*Provided text*.
— START —

In the final step, the iron was deposited on the Ni(OH)2 formed on previous step to produce the NiFe electrode. The electrodes prepared at the end of each of three steps are referred to Ni metal, intermediate and Fe-doped Ni electrode.

The procedure was split in three steps:

  1. (1)

    Electrodeposition of Ni: the electrolyte was prepared by mixing 0.1 M NiCl2·6H2O, 0.5 M NH4Cl and 2 M NaCl. A constant potential of − 1.0 V vs SCE was applied to the working electrode for 300 s. The electrode was rinsed by deionised water and left to dry.

  2. (2)

    Hydrothermal treatment: after drying, the hydrothermal treatment of the nickel-deposited electrode facilitated the formation of nickel hydroxide due to the weak oxidation in pure water, suggested by Wei et al. [29], who for the first time synthesised nickel hydroxide with water. The electrode prepared in step 1 was submerged in 50 ml deionised water in a PTFE Teflon reaction vessel, which was then heated at 150 °C for 5 h in a stainless-steel autoclave.

— END —

*Information shown*.
— START —

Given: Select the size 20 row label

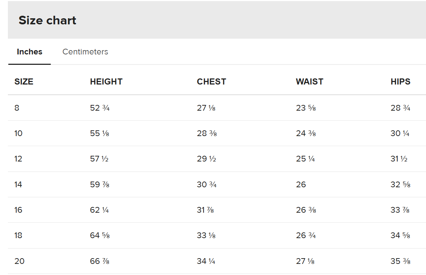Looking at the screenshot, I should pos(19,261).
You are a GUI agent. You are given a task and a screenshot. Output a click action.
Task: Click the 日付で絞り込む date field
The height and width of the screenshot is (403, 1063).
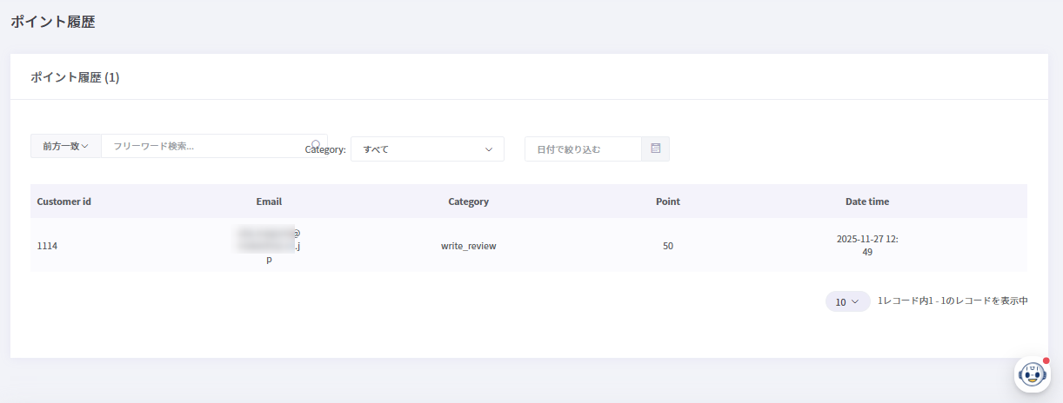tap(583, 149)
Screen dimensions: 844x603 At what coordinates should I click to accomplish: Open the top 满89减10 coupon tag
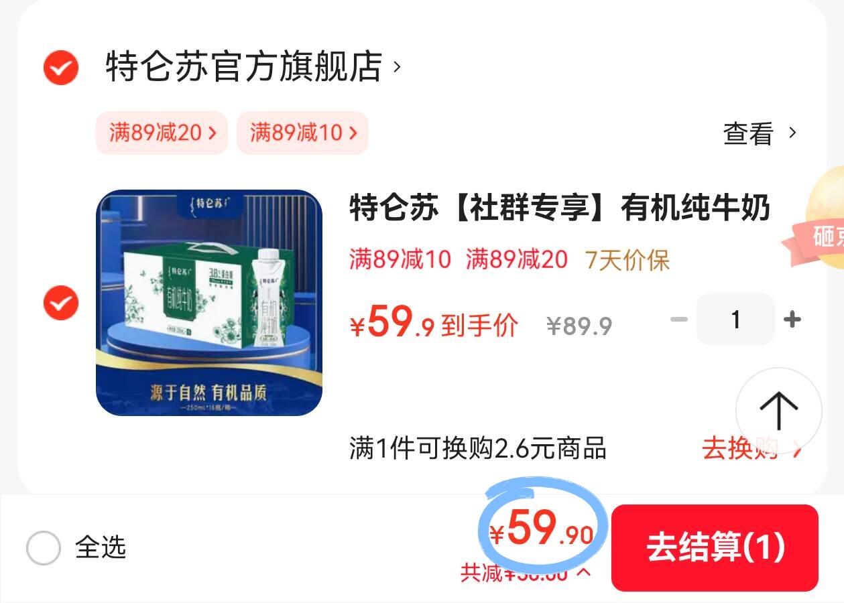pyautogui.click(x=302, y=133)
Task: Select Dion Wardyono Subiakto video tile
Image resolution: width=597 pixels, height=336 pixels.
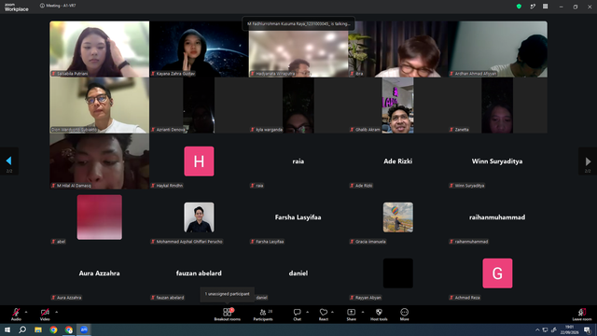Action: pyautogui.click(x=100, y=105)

— END —
— START —

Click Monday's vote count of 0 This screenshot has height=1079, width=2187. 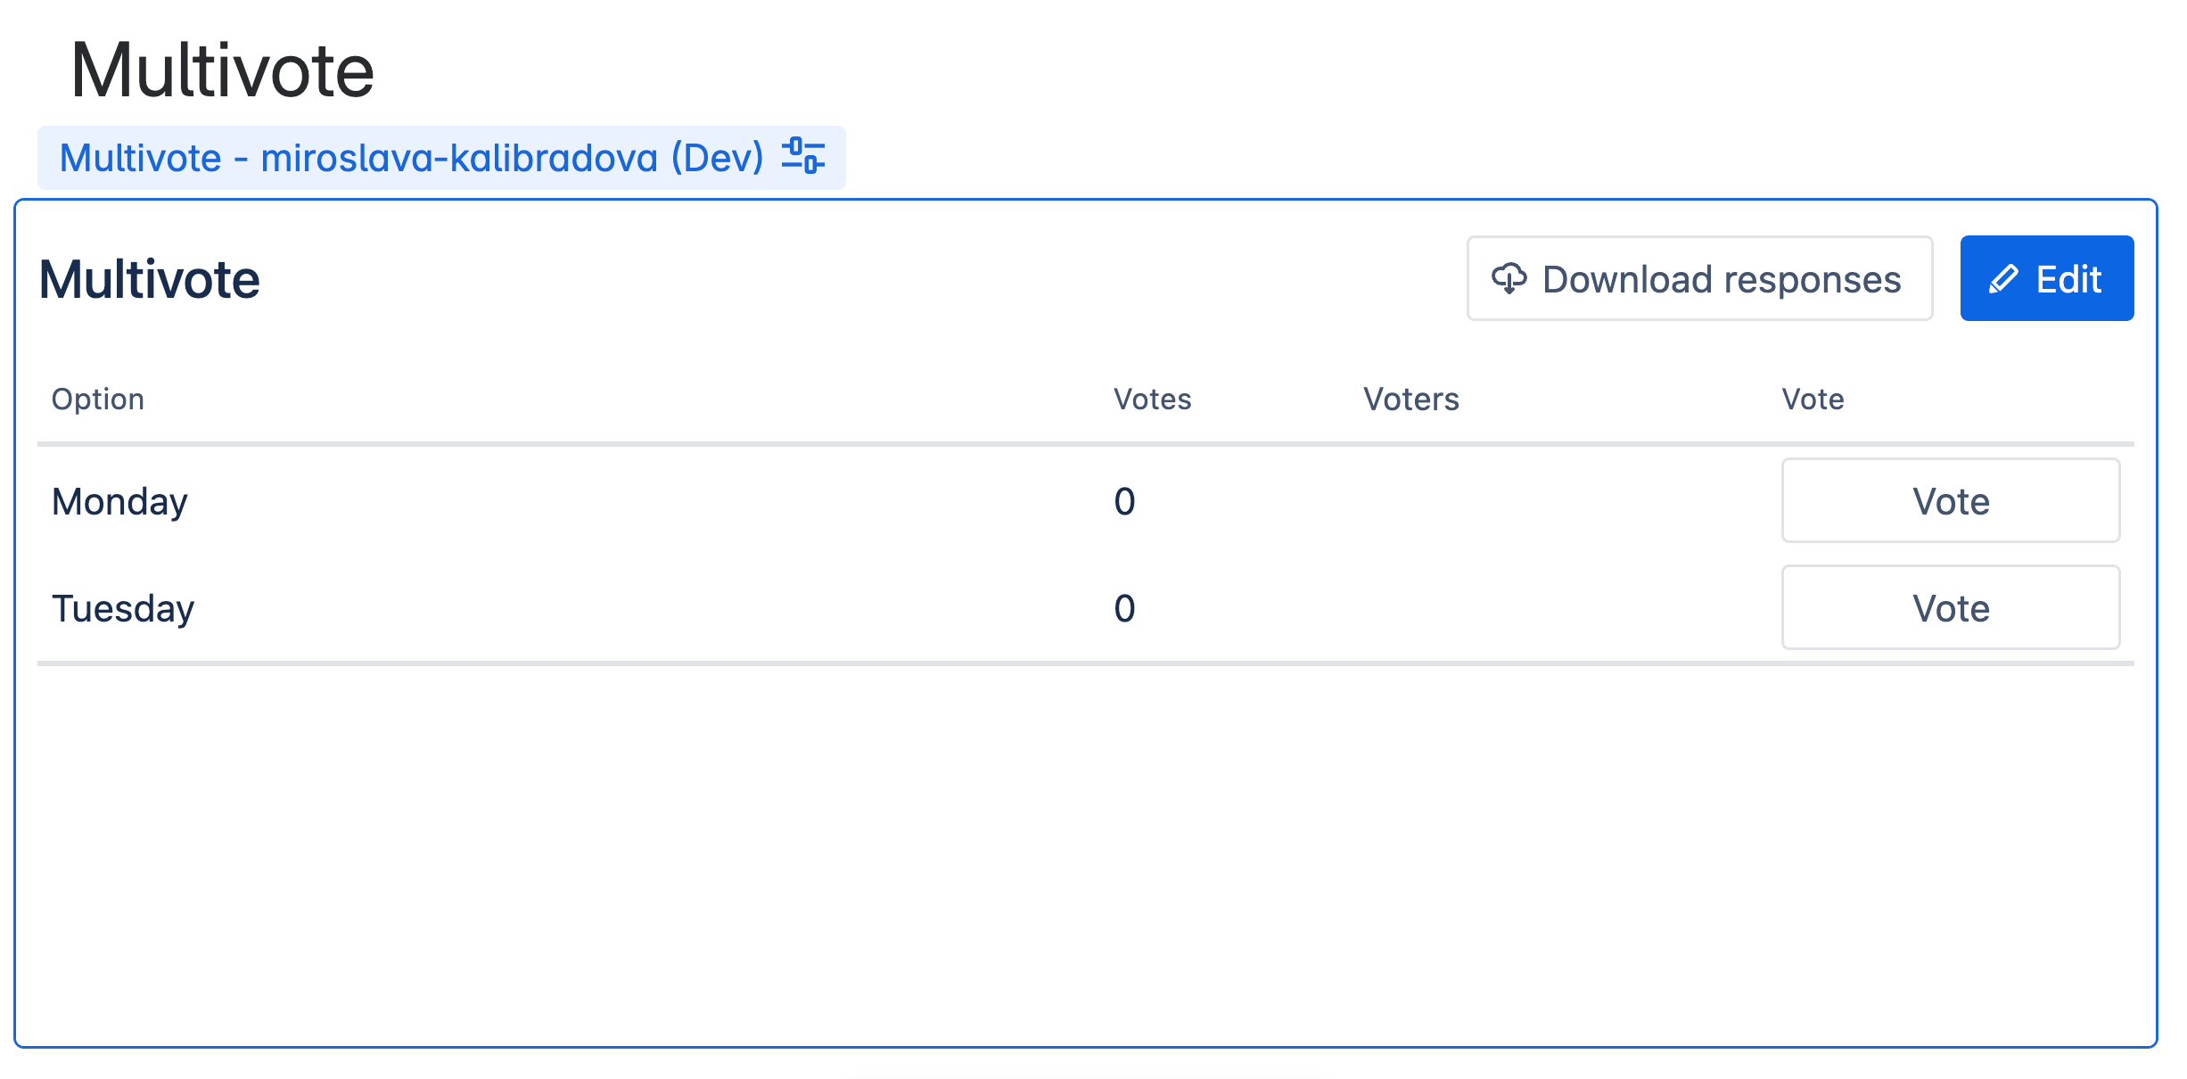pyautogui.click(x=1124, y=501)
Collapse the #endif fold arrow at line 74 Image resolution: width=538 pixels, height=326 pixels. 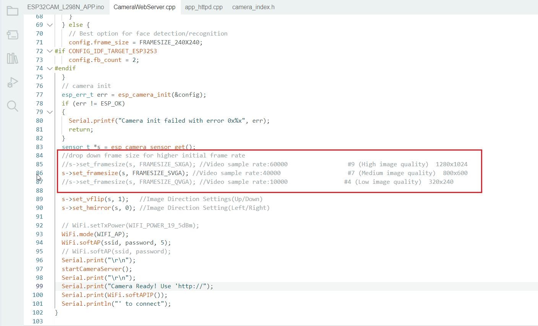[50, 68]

— END —

*Exercise instructions*.
• 1. Could you copy the stretch of the electrode-preparation text from "Electrodeposition of Ni: the" through "left to dry." word for word?
• 2. Repeat the entries from the line containing "You are a GUI" through the line containing "Action: pyautogui.click(x=100, y=105)", both lines included, word for word. Leave out the pictures.

*Answers provided*.
• 1.
Electrodeposition of Ni: the electrolyte was prepared by mixing 0.1 M NiCl2·6H2O, 0.5 M NH4Cl and 2 M NaCl. A constant potential of − 1.0 V vs SCE was applied to the working electrode for 300 s. The electrode was rinsed by deionised water and left to dry.

• 2.
You are a GUI agent. You are given a task and a screenshot. Output a click action.
Task: Click the 日付で絞り込む date field
The height and width of the screenshot is (403, 1063).
tap(583, 149)
Screen dimensions: 844x603 At what coordinates should I click to accomplish: Open the top 满89减10 coupon tag
pyautogui.click(x=302, y=133)
Task: Select Dion Wardyono Subiakto video tile
Image resolution: width=597 pixels, height=336 pixels.
Action: pyautogui.click(x=100, y=105)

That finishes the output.